DATA SHOWN:
— start —
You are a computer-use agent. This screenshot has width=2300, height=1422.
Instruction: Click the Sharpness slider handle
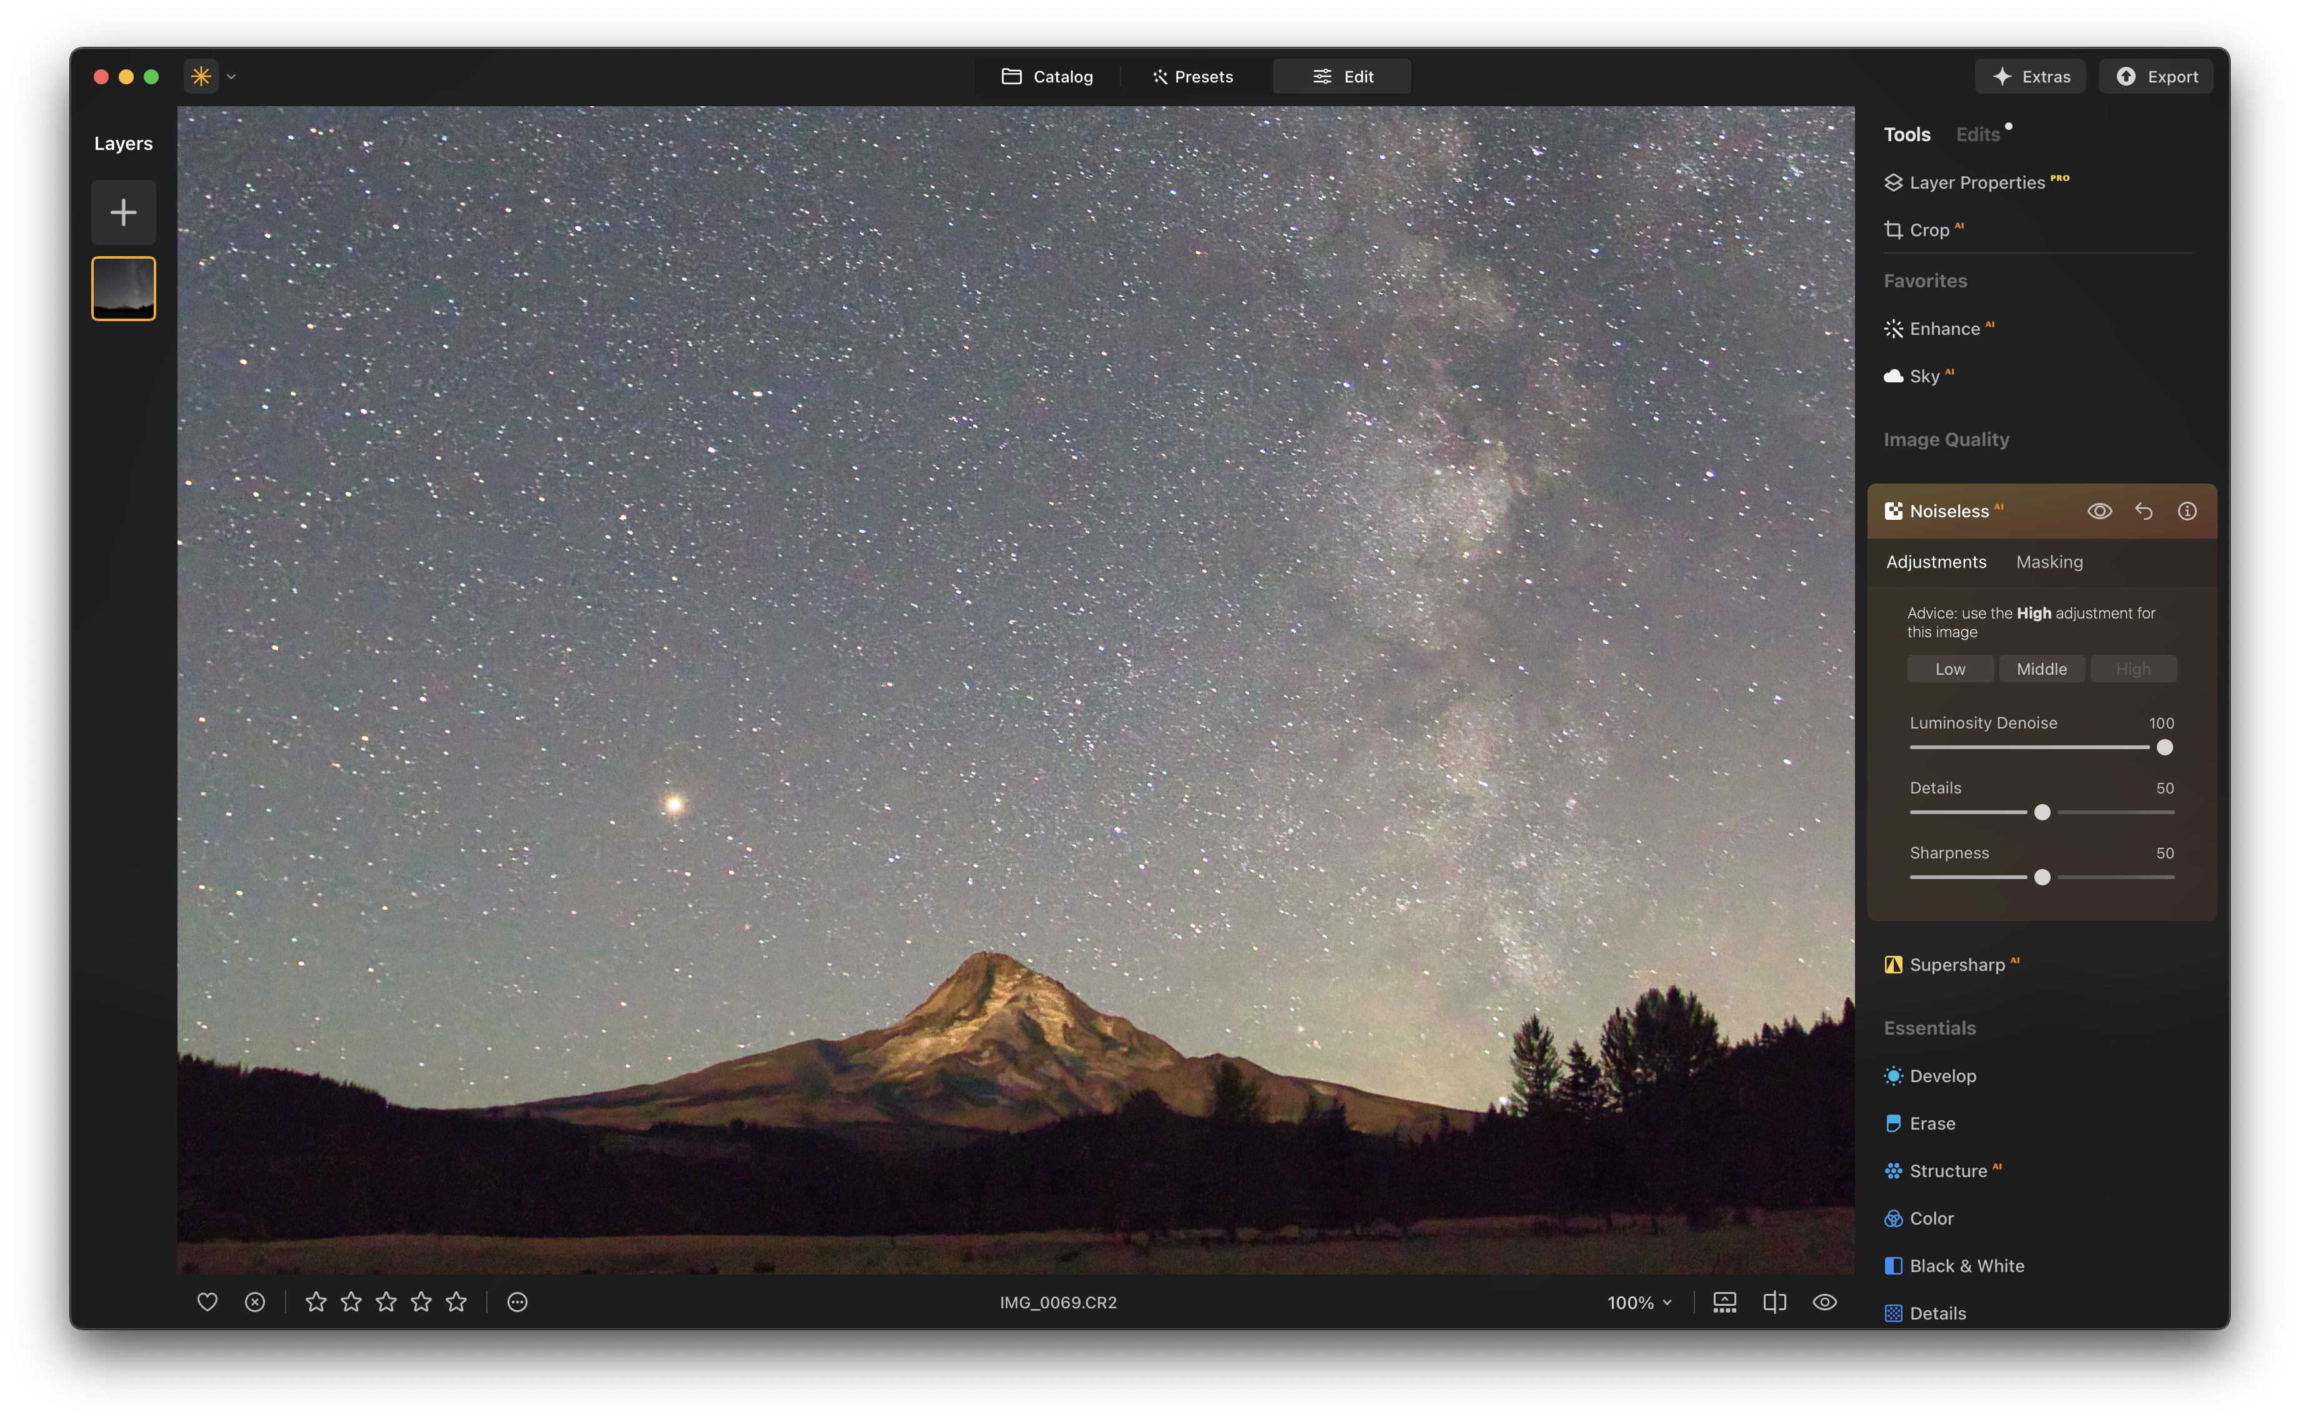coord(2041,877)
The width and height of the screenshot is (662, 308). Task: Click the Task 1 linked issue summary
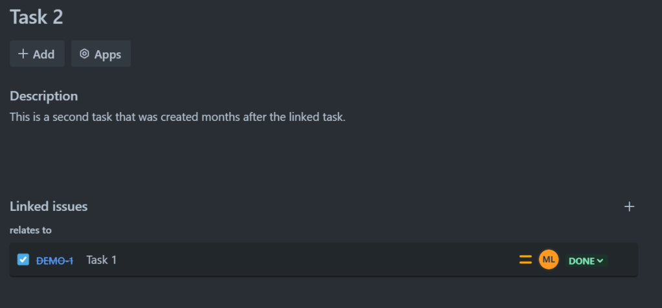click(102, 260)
— end —
— start —
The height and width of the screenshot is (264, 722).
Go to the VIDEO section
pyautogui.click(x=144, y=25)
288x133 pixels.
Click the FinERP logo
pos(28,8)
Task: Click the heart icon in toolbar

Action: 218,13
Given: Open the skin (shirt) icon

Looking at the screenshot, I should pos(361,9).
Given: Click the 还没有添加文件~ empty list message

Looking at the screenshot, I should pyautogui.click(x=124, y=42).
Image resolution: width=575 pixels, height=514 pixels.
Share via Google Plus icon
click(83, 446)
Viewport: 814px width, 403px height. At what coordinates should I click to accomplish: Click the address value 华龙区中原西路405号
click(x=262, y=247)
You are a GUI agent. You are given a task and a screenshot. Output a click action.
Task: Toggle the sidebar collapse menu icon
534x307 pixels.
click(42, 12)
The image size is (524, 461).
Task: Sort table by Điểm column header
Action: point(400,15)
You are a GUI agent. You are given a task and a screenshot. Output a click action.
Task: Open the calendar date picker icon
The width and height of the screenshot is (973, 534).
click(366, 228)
— end —
— start —
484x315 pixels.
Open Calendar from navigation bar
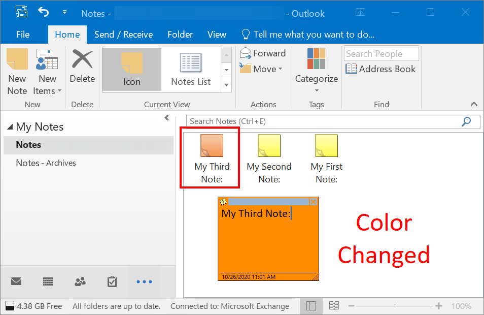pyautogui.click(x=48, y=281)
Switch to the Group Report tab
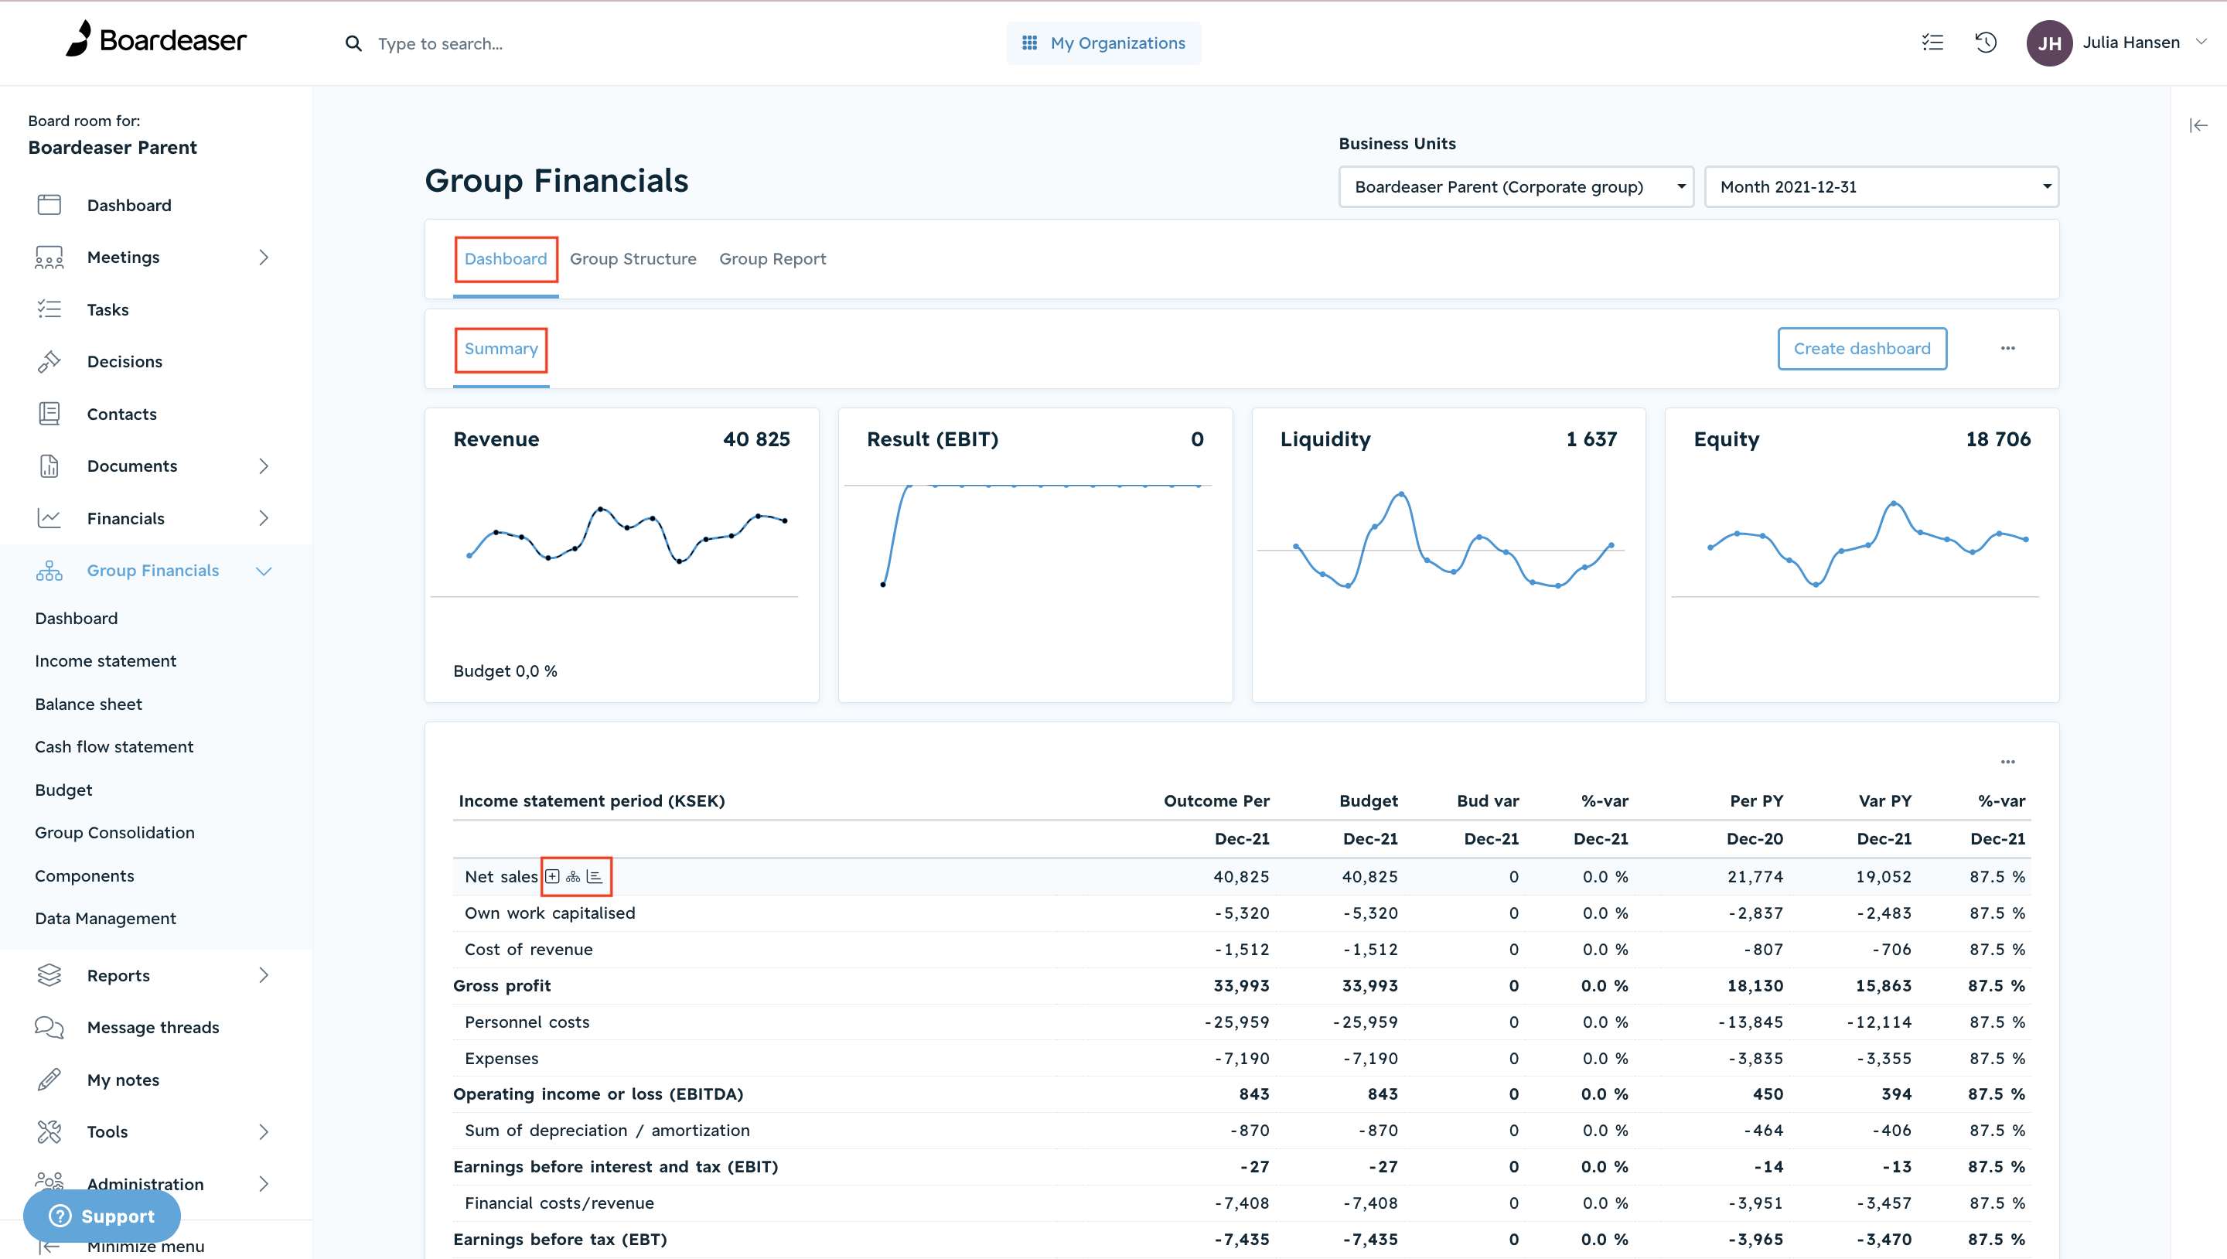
— end —
STATED PROBLEM: Reproduce verbatim the data starting at the line that contains "You are a computer-use" and ending at the line that contains "click(102, 260)". Leave the pictures out of your answer.

RESPONSE TO THE TASK:
You are a computer-use agent. This screenshot has width=2300, height=1422.
Instruction: Click the Sharpness slider handle
coord(2041,877)
The width and height of the screenshot is (662, 308). Task: Click the Task 1 linked issue summary
click(102, 260)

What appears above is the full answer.